1/11/2021 Laura Schmitt, Illinois CS
Written by Laura Schmitt, Illinois CS
Faced with persistent labor shortages, the American agriculture industry is turning to AI-driven technology to enhance farming operations and continue feeding an ever-increasing world population. Farmers have used drones for nearly a decade to image and monitor crop growth and even deliver herbicides, fertilizer, or water to the field.
More recently, a new class of AI-trained agriculture robots are being deployed to analyze crop health and soil conditions beneath the crop canopy, as well as identify and pull weeds.
However, in order for these land-based agriculture robots (agbots) to be implemented widely, their software interfaces need to be easier for farmers to use, according to CSL’s Katherine Driggs-Campbell, an expert on human-robot interaction.
“Before agbots can be ubiquitously used at scale for cost-sensitive production systems like corn and soybean, they need to be made more user-friendly to growers who are managing large acreage with little time to spare,” Driggs-Campbell, electrical and computer engineering (ECE) assistant professor, said.
Driggs-Campbell is leading a team of Grainger Engineering researchers at the University of Illinois Urbana-Champaign who recently received a $1 million grant from the U.S. Department of Agriculture's (USDA's) National Institute of Food and Agriculture (NIFA) to develop software tools to make programming fleets of agbots easier while providing tools for runtime monitoring. The team is also developing the interaction modules to make the agbots more intuitive to use by addressing human behavior modeling and planning.
“A big goal is to enable the robots to alleviate some of that labor pressure,” said Driggs-Campbell, the principal investigator of the grant. “We are identifying the different stakeholders like farmers, who have to decide if they want to purchase the system, and software engineers, who have to program the robots. We are developing the tools and mechanisms required for smooth interaction between the robots and the people that engage with them.”

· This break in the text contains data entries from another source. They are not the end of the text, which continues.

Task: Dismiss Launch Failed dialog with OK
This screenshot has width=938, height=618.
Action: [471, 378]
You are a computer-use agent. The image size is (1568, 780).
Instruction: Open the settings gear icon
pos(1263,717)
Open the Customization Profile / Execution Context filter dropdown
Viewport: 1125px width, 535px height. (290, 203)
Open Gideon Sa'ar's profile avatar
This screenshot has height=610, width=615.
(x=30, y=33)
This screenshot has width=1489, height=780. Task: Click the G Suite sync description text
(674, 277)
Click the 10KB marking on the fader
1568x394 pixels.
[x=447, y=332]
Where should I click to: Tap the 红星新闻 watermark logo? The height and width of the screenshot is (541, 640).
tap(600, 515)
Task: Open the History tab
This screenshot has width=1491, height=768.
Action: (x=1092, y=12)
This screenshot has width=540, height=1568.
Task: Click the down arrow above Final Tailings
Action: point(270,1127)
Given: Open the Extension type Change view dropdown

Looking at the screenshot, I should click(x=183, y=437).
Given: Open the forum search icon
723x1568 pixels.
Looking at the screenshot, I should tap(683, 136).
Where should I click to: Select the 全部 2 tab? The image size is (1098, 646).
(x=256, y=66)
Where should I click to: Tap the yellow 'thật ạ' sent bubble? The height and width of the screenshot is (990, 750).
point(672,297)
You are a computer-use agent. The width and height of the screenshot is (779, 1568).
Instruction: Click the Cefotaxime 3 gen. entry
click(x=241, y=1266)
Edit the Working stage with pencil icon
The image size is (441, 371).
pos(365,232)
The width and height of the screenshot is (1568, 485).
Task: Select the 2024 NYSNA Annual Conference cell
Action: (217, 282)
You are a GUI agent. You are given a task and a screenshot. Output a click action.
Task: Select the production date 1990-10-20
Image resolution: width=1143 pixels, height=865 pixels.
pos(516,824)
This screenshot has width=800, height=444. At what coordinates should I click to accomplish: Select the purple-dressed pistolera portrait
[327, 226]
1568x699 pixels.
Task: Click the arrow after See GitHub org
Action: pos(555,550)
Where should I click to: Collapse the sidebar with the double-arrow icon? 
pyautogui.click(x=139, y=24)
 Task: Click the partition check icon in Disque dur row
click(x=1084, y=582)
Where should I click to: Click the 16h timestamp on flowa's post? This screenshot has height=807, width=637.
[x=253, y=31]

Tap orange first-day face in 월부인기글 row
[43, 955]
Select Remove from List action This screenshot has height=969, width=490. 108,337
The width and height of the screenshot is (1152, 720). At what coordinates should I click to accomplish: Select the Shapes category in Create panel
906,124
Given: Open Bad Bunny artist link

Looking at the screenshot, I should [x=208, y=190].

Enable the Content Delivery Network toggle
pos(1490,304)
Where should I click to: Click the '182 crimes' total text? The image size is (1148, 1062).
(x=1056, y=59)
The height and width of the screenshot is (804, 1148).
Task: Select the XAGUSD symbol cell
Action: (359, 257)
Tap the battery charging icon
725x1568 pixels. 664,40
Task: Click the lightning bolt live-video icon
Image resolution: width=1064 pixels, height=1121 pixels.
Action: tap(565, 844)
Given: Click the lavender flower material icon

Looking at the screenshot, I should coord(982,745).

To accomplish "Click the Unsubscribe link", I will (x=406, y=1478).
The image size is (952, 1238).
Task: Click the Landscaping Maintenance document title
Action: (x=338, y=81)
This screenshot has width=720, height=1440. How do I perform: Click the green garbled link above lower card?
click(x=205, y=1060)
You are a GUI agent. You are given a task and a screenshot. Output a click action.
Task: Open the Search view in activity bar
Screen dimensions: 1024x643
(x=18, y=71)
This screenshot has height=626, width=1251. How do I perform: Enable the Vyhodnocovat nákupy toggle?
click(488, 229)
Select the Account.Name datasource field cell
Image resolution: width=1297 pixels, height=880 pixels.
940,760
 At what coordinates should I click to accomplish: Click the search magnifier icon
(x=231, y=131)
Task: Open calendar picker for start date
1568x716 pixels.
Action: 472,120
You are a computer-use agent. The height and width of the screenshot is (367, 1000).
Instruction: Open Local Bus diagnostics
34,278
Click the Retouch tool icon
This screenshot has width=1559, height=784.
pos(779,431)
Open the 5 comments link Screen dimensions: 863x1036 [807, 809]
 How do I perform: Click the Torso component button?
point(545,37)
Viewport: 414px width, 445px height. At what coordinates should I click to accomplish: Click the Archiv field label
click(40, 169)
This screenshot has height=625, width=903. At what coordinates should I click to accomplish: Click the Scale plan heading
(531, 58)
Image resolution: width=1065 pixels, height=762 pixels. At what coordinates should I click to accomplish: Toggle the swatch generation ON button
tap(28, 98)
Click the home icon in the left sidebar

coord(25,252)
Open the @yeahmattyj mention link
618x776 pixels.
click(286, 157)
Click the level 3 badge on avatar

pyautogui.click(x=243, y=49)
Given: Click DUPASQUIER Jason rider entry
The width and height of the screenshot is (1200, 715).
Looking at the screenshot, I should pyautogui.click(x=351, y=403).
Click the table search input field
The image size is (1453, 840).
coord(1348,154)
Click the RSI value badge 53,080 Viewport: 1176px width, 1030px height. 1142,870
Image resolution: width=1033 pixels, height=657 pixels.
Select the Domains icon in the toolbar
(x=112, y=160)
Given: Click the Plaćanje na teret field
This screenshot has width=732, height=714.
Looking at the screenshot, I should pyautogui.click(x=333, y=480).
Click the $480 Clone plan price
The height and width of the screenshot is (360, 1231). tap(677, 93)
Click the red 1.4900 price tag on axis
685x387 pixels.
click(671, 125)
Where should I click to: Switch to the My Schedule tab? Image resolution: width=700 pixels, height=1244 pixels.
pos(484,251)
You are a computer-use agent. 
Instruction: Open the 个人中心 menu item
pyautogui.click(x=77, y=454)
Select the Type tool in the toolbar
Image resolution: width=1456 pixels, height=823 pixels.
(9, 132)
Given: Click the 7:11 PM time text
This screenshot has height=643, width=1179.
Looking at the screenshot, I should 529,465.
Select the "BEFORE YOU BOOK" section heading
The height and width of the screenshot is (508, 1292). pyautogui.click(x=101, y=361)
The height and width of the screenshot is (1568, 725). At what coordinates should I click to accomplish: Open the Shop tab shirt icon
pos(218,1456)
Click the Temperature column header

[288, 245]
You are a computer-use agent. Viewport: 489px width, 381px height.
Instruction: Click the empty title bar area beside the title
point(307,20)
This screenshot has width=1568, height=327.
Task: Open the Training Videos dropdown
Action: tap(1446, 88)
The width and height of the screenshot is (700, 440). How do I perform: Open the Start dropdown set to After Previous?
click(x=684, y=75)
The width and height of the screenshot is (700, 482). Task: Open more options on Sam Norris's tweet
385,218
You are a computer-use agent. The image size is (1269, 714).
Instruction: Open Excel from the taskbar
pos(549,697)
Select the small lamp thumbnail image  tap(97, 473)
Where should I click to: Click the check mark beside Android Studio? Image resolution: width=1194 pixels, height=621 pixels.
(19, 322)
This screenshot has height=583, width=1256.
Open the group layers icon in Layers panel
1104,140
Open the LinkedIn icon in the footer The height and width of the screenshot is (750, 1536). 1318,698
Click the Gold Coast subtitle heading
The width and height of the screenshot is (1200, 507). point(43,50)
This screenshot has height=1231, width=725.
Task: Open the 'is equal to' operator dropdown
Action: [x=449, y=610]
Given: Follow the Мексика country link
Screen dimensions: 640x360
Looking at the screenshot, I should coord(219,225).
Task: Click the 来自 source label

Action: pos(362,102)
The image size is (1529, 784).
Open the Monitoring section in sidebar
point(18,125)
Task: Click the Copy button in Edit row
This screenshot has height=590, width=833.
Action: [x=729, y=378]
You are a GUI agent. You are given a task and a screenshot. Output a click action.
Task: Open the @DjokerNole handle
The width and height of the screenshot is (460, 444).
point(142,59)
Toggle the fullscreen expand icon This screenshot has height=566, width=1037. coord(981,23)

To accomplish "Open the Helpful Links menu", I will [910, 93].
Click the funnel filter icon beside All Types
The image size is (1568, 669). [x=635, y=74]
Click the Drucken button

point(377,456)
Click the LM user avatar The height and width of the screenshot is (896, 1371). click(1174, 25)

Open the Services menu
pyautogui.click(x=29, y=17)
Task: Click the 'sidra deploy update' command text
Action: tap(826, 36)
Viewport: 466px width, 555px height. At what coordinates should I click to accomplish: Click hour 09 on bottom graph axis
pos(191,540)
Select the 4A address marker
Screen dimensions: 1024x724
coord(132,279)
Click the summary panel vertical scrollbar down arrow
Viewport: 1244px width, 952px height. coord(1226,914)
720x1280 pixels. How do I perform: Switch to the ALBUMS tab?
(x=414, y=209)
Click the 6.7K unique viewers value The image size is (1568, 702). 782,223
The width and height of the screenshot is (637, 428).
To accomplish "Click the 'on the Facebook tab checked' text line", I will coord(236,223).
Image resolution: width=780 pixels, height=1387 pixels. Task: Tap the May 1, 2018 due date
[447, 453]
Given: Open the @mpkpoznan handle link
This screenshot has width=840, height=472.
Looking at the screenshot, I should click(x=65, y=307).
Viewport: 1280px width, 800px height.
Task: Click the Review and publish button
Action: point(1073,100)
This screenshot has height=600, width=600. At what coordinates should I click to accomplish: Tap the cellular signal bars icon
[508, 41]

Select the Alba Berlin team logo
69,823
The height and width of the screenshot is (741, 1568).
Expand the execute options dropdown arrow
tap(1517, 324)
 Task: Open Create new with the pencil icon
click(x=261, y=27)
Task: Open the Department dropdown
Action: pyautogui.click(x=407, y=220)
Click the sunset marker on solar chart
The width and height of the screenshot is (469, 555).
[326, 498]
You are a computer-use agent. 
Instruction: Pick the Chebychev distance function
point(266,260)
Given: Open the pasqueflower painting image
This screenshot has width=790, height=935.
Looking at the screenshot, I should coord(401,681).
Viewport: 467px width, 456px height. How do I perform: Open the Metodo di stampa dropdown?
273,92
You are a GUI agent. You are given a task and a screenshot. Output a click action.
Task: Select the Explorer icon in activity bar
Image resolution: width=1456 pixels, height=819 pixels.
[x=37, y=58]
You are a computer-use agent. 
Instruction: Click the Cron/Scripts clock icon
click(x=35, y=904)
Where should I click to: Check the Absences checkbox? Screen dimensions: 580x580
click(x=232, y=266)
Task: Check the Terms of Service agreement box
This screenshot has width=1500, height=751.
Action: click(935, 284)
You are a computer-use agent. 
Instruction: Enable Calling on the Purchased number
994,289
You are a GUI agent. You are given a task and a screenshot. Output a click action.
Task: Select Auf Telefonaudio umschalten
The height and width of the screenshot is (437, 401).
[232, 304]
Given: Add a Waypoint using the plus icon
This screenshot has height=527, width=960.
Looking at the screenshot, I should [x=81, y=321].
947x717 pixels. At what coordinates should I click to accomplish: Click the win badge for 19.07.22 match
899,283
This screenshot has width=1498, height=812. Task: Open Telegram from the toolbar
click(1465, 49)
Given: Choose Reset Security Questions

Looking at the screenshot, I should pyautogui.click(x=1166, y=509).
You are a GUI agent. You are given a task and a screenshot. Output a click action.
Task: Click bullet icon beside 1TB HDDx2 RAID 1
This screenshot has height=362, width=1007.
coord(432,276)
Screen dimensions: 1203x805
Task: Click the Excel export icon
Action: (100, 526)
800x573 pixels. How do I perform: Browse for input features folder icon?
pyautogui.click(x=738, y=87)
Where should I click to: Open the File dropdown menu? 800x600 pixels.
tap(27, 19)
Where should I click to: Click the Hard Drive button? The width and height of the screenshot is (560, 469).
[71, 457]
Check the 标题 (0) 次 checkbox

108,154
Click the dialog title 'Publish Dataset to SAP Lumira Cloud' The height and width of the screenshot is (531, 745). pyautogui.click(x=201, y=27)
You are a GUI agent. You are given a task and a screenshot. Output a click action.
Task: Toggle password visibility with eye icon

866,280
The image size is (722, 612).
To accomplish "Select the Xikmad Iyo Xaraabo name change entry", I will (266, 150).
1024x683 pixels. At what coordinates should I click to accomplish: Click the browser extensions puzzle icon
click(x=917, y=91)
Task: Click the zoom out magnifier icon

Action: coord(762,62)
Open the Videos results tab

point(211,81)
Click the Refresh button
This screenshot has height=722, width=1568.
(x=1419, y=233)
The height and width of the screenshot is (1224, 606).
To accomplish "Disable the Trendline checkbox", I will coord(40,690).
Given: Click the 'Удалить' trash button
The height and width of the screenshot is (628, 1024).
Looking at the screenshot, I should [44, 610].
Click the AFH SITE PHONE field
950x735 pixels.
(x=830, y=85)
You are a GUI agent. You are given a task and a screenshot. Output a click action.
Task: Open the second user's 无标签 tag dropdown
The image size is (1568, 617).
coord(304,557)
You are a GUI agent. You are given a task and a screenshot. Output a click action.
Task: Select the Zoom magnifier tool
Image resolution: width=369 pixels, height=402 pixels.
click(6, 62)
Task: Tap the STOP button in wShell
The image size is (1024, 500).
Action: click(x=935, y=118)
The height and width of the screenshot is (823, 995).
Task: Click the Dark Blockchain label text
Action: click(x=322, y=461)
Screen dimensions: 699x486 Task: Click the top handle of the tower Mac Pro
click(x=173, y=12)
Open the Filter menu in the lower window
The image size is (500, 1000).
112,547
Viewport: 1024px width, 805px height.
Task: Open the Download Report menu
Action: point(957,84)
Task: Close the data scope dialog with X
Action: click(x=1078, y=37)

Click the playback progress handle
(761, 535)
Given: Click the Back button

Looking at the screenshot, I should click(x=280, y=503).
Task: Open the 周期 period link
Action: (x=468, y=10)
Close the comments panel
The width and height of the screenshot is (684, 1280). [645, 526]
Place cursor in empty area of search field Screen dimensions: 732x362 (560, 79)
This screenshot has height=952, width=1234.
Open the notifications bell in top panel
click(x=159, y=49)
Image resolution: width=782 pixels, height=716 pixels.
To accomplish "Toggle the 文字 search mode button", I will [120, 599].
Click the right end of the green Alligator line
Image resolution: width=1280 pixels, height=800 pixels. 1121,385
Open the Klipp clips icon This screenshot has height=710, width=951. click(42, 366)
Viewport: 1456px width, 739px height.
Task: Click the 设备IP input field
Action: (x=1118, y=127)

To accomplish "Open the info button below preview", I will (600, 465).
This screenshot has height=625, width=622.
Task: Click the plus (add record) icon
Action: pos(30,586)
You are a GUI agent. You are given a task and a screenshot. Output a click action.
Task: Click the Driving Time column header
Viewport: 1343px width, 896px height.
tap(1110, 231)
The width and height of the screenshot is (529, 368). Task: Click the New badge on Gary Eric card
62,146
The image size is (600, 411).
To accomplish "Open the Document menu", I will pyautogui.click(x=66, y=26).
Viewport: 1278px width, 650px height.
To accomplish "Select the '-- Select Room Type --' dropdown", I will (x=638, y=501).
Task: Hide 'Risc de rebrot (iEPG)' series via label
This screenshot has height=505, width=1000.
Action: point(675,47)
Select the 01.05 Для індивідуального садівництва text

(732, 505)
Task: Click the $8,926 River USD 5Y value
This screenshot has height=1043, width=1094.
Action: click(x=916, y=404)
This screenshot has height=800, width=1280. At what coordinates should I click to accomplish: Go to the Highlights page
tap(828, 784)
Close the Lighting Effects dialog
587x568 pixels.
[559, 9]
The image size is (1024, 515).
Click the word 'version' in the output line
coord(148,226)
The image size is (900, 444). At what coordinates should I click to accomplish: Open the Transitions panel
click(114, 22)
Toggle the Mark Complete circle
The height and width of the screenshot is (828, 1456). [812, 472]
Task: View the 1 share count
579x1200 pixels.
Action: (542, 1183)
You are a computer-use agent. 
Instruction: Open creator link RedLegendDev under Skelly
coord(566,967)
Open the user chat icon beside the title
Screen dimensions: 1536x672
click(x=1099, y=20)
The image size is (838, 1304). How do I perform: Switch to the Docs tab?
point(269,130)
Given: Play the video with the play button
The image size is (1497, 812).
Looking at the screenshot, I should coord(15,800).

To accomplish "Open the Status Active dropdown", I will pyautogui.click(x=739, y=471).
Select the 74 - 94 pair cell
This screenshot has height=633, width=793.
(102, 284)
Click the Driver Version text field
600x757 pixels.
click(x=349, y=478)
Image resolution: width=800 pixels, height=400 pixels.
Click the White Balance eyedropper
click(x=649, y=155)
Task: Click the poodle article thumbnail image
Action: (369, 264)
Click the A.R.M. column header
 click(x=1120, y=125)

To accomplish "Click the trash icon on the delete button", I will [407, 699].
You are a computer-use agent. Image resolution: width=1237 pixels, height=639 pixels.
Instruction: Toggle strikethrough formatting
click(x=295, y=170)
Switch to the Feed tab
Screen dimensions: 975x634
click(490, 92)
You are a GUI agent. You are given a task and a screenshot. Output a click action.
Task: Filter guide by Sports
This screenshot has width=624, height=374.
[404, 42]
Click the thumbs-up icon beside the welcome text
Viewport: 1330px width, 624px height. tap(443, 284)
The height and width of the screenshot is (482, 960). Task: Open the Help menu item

At the end of the four-year project, the team will test its robots in the Illinois Autonomous Farm testbed, advancing the science and practice of coordinated agricultural robotics. A major component of this testbed are agbots designed and built by CSL/computer science Associate Professor Girish Chowdhary, the creator of TerraSentia, a compact and teachable robot that uses a number of sensors to collect data on crop health, as well as machine learning-based analytics to convert this data into actionable insights for farmers.
Driggs-Campbell and Chowdhary are working on ways to increase the robots’ level of autonomy when they’re in the field. Specifically, they’ll identify the mechanisms required for one person to operate an entire fleet of agbots in the field.
Driggs-Campbell anticipates that the software tools they develop will initially be of most interest to seed manufacturers, who want to track how crops are growing. Currently, she said, crop scouting is performed by a person who takes measurements in an area of a field rather than examining each row of crops.
CS Assistant Professor Sasa Misailovic and CSL/ECE Professor Sayan Mitra are working on developing software languages that will make deploying and debugging the agbots easier. They will also create monitoring tools so once the agbots are deployed in the field they will operate the way they are supposed to with minimal supervision from workers.
CSL/ECE Research Assistant Professor Roy Dong is exploring the economic incentives of potential consumers, so those incentives can be incorporated into the algorithm design and development.
The USDA NIFA grant is part of the National Robotics Initiative 2.0, which supports fundamental U.S. research to accelerate the development and use of collaborative robots (co-robots) that work beside or cooperatively with people. The full title of the Illinois team’s grant is "Increasing the level of autonomy for agricultural robots through effective interaction and programming paradigms."